* AIM OF THE TASK
Rewrite the items below as a JSON list of strings, with one string per line and blank lines omitted.

* DATA RECORDS
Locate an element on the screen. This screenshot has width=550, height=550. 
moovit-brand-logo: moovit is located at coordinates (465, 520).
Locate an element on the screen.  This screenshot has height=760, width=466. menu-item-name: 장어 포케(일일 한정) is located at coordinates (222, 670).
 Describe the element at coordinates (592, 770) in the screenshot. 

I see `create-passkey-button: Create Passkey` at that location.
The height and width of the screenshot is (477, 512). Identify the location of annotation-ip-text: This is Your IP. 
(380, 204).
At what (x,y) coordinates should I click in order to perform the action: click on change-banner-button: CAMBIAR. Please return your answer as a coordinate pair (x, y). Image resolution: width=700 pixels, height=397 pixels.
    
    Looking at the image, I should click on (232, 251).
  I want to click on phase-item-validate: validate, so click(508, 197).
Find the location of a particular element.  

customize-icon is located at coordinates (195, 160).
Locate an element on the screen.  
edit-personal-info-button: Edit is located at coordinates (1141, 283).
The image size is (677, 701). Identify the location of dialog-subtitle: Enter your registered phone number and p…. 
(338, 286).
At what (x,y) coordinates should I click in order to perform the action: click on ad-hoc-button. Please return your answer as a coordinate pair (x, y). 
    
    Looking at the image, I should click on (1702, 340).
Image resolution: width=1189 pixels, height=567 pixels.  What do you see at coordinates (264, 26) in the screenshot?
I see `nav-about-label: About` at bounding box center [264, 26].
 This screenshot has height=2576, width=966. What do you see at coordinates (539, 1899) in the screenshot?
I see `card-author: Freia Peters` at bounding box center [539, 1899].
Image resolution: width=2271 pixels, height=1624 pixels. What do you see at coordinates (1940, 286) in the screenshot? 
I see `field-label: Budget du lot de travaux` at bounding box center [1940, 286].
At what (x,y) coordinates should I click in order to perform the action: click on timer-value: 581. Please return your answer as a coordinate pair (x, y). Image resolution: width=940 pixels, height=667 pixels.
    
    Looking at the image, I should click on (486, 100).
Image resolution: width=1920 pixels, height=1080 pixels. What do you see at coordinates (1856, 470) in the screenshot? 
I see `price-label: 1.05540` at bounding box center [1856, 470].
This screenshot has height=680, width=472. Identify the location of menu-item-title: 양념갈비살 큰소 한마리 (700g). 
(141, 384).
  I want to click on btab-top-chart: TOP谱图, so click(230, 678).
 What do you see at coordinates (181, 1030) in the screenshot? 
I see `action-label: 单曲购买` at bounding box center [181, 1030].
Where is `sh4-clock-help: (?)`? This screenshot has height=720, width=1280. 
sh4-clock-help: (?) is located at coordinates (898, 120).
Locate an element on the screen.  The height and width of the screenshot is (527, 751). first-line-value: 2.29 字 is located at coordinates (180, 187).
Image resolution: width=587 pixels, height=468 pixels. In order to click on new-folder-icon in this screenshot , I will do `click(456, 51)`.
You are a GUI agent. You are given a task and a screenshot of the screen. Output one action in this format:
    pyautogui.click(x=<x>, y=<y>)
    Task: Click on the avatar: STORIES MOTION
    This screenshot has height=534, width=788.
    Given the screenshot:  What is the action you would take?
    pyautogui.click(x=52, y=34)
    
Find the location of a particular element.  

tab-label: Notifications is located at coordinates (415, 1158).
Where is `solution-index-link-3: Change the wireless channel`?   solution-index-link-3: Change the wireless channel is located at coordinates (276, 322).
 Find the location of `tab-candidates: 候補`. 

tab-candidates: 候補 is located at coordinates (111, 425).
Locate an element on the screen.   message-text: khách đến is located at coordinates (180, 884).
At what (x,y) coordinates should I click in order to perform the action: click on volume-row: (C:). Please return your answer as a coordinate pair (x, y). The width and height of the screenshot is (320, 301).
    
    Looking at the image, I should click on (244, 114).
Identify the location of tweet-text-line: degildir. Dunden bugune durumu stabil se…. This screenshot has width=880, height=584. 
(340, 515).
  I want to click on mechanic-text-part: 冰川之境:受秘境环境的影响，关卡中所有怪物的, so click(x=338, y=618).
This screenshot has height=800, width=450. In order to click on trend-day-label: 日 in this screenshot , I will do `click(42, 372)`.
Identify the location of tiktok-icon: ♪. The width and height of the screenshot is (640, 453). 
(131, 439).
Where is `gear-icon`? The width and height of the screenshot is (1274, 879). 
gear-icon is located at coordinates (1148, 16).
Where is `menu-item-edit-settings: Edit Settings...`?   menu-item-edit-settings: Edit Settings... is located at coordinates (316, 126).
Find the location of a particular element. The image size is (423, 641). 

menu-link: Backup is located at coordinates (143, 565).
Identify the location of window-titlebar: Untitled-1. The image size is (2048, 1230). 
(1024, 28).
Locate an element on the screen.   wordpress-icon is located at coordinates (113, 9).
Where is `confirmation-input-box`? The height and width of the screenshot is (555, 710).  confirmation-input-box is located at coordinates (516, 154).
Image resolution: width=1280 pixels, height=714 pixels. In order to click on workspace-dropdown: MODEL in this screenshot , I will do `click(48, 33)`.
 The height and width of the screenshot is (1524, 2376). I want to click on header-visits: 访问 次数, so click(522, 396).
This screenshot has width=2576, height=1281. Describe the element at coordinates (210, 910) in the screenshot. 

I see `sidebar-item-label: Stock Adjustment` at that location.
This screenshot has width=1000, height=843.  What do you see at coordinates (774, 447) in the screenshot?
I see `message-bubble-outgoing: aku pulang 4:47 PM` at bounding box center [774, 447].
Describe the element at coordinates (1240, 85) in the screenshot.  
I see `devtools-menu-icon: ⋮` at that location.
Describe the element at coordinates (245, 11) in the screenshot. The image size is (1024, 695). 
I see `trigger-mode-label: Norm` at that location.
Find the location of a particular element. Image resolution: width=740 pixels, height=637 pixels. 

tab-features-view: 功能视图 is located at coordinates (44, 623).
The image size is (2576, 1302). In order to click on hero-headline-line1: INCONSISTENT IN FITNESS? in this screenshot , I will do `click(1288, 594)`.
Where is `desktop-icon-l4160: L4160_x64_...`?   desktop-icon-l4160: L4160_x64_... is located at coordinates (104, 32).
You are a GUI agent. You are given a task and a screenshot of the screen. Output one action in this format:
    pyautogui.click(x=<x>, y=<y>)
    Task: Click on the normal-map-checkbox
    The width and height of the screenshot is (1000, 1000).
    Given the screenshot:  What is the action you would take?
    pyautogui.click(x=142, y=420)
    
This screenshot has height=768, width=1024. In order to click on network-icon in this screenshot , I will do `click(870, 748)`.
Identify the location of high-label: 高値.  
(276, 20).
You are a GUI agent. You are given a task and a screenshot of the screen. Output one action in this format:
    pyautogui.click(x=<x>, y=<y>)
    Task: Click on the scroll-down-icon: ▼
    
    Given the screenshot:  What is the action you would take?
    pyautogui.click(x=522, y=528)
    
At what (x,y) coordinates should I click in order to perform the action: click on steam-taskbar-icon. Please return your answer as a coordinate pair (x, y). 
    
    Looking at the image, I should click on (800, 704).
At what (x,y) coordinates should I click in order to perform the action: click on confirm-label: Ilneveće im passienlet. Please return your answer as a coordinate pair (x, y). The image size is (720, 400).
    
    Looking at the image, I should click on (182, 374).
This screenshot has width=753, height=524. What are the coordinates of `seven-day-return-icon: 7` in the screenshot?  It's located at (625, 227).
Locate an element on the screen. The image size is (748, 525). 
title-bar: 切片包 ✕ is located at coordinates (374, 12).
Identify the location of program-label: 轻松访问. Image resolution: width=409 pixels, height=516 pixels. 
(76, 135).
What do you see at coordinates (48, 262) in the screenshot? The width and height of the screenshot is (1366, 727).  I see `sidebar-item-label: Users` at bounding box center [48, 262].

* RESULT
[
  "Locate an element on the screen. This screenshot has width=550, height=550. ",
  "moovit-brand-logo: moovit is located at coordinates (465, 520).",
  "Locate an element on the screen.  This screenshot has height=760, width=466. menu-item-name: 장어 포케(일일 한정) is located at coordinates (222, 670).",
  " Describe the element at coordinates (592, 770) in the screenshot. ",
  "I see `create-passkey-button: Create Passkey` at that location.",
  "The height and width of the screenshot is (477, 512). Identify the location of annotation-ip-text: This is Your IP. ",
  "(380, 204).",
  "At what (x,y) coordinates should I click in order to perform the action: click on change-banner-button: CAMBIAR. Please return your answer as a coordinate pair (x, y). Image resolution: width=700 pixels, height=397 pixels.",
  "    Looking at the image, I should click on (232, 251).",
  "  I want to click on phase-item-validate: validate, so click(508, 197).",
  "Find the location of a particular element.  ",
  "customize-icon is located at coordinates (195, 160).",
  "Locate an element on the screen.  ",
  "edit-personal-info-button: Edit is located at coordinates (1141, 283).",
  "The image size is (677, 701). Identify the location of dialog-subtitle: Enter your registered phone number and p…. ",
  "(338, 286).",
  "At what (x,y) coordinates should I click in order to perform the action: click on ad-hoc-button. Please return your answer as a coordinate pair (x, y). ",
  "    Looking at the image, I should click on (1702, 340).",
  "Image resolution: width=1189 pixels, height=567 pixels.  What do you see at coordinates (264, 26) in the screenshot?",
  "I see `nav-about-label: About` at bounding box center [264, 26].",
  " This screenshot has height=2576, width=966. What do you see at coordinates (539, 1899) in the screenshot?",
  "I see `card-author: Freia Peters` at bounding box center [539, 1899].",
  "Image resolution: width=2271 pixels, height=1624 pixels. What do you see at coordinates (1940, 286) in the screenshot? ",
  "I see `field-label: Budget du lot de travaux` at bounding box center [1940, 286].",
  "At what (x,y) coordinates should I click in order to perform the action: click on timer-value: 581. Please return your answer as a coordinate pair (x, y). Image resolution: width=940 pixels, height=667 pixels.",
  "    Looking at the image, I should click on (486, 100).",
  "Image resolution: width=1920 pixels, height=1080 pixels. What do you see at coordinates (1856, 470) in the screenshot? ",
  "I see `price-label: 1.05540` at bounding box center [1856, 470].",
  "This screenshot has height=680, width=472. Identify the location of menu-item-title: 양념갈비살 큰소 한마리 (700g). ",
  "(141, 384).",
  "  I want to click on btab-top-chart: TOP谱图, so click(230, 678).",
  " What do you see at coordinates (181, 1030) in the screenshot? ",
  "I see `action-label: 单曲购买` at bounding box center [181, 1030].",
  "Where is `sh4-clock-help: (?)`? This screenshot has height=720, width=1280. ",
  "sh4-clock-help: (?) is located at coordinates (898, 120).",
  "Locate an element on the screen.  The height and width of the screenshot is (527, 751). first-line-value: 2.29 字 is located at coordinates (180, 187).",
  "Image resolution: width=587 pixels, height=468 pixels. In order to click on new-folder-icon in this screenshot , I will do `click(456, 51)`.",
  "You are a GUI agent. You are given a task and a screenshot of the screen. Output one action in this format:",
  "    pyautogui.click(x=<x>, y=<y>)",
  "    Task: Click on the avatar: STORIES MOTION",
  "    This screenshot has height=534, width=788.",
  "    Given the screenshot:  What is the action you would take?",
  "    pyautogui.click(x=52, y=34)",
  "Find the location of a particular element.  ",
  "tab-label: Notifications is located at coordinates (415, 1158).",
  "Where is `solution-index-link-3: Change the wireless channel`?   solution-index-link-3: Change the wireless channel is located at coordinates (276, 322).",
  " Find the location of `tab-candidates: 候補`. ",
  "tab-candidates: 候補 is located at coordinates (111, 425).",
  "Locate an element on the screen.   message-text: khách đến is located at coordinates (180, 884).",
  "At what (x,y) coordinates should I click in order to perform the action: click on volume-row: (C:). Please return your answer as a coordinate pair (x, y). The width and height of the screenshot is (320, 301).",
  "    Looking at the image, I should click on (244, 114).",
  "Identify the location of tweet-text-line: degildir. Dunden bugune durumu stabil se…. This screenshot has width=880, height=584. ",
  "(340, 515).",
  "  I want to click on mechanic-text-part: 冰川之境:受秘境环境的影响，关卡中所有怪物的, so click(x=338, y=618).",
  "This screenshot has height=800, width=450. In order to click on trend-day-label: 日 in this screenshot , I will do `click(42, 372)`.",
  "Identify the location of tiktok-icon: ♪. The width and height of the screenshot is (640, 453). ",
  "(131, 439).",
  "Where is `gear-icon`? The width and height of the screenshot is (1274, 879). ",
  "gear-icon is located at coordinates (1148, 16).",
  "Where is `menu-item-edit-settings: Edit Settings...`?   menu-item-edit-settings: Edit Settings... is located at coordinates (316, 126).",
  "Find the location of a particular element. The image size is (423, 641). ",
  "menu-link: Backup is located at coordinates (143, 565).",
  "Identify the location of window-titlebar: Untitled-1. The image size is (2048, 1230). ",
  "(1024, 28).",
  "Locate an element on the screen.   wordpress-icon is located at coordinates (113, 9).",
  "Where is `confirmation-input-box`? The height and width of the screenshot is (555, 710).  confirmation-input-box is located at coordinates (516, 154).",
  "Image resolution: width=1280 pixels, height=714 pixels. In order to click on workspace-dropdown: MODEL in this screenshot , I will do `click(48, 33)`.",
  " The height and width of the screenshot is (1524, 2376). I want to click on header-visits: 访问 次数, so click(522, 396).",
  "This screenshot has width=2576, height=1281. Describe the element at coordinates (210, 910) in the screenshot. ",
  "I see `sidebar-item-label: Stock Adjustment` at that location.",
  "This screenshot has width=1000, height=843.  What do you see at coordinates (774, 447) in the screenshot?",
  "I see `message-bubble-outgoing: aku pulang 4:47 PM` at bounding box center [774, 447].",
  "Describe the element at coordinates (1240, 85) in the screenshot.  ",
  "I see `devtools-menu-icon: ⋮` at that location.",
  "Describe the element at coordinates (245, 11) in the screenshot. The image size is (1024, 695). ",
  "I see `trigger-mode-label: Norm` at that location.",
  "Find the location of a particular element. Image resolution: width=740 pixels, height=637 pixels. ",
  "tab-features-view: 功能视图 is located at coordinates (44, 623).",
  "The image size is (2576, 1302). In order to click on hero-headline-line1: INCONSISTENT IN FITNESS? in this screenshot , I will do `click(1288, 594)`.",
  "Where is `desktop-icon-l4160: L4160_x64_...`?   desktop-icon-l4160: L4160_x64_... is located at coordinates (104, 32).",
  "You are a GUI agent. You are given a task and a screenshot of the screen. Output one action in this format:",
  "    pyautogui.click(x=<x>, y=<y>)",
  "    Task: Click on the normal-map-checkbox",
  "    The width and height of the screenshot is (1000, 1000).",
  "    Given the screenshot:  What is the action you would take?",
  "    pyautogui.click(x=142, y=420)",
  "This screenshot has height=768, width=1024. In order to click on network-icon in this screenshot , I will do `click(870, 748)`.",
  "Identify the location of high-label: 高値.  ",
  "(276, 20).",
  "You are a GUI agent. You are given a task and a screenshot of the screen. Output one action in this format:",
  "    pyautogui.click(x=<x>, y=<y>)",
  "    Task: Click on the scroll-down-icon: ▼",
  "    Given the screenshot:  What is the action you would take?",
  "    pyautogui.click(x=522, y=528)",
  "At what (x,y) coordinates should I click in order to perform the action: click on steam-taskbar-icon. Please return your answer as a coordinate pair (x, y). ",
  "    Looking at the image, I should click on (800, 704).",
  "At what (x,y) coordinates should I click in order to perform the action: click on confirm-label: Ilneveće im passienlet. Please return your answer as a coordinate pair (x, y). The image size is (720, 400).",
  "    Looking at the image, I should click on (182, 374).",
  "This screenshot has width=753, height=524. What are the coordinates of `seven-day-return-icon: 7` in the screenshot?  It's located at (625, 227).",
  "Locate an element on the screen. The image size is (748, 525). ",
  "title-bar: 切片包 ✕ is located at coordinates (374, 12).",
  "Identify the location of program-label: 轻松访问. Image resolution: width=409 pixels, height=516 pixels. ",
  "(76, 135).",
  "What do you see at coordinates (48, 262) in the screenshot? The width and height of the screenshot is (1366, 727).  I see `sidebar-item-label: Users` at bounding box center [48, 262]."
]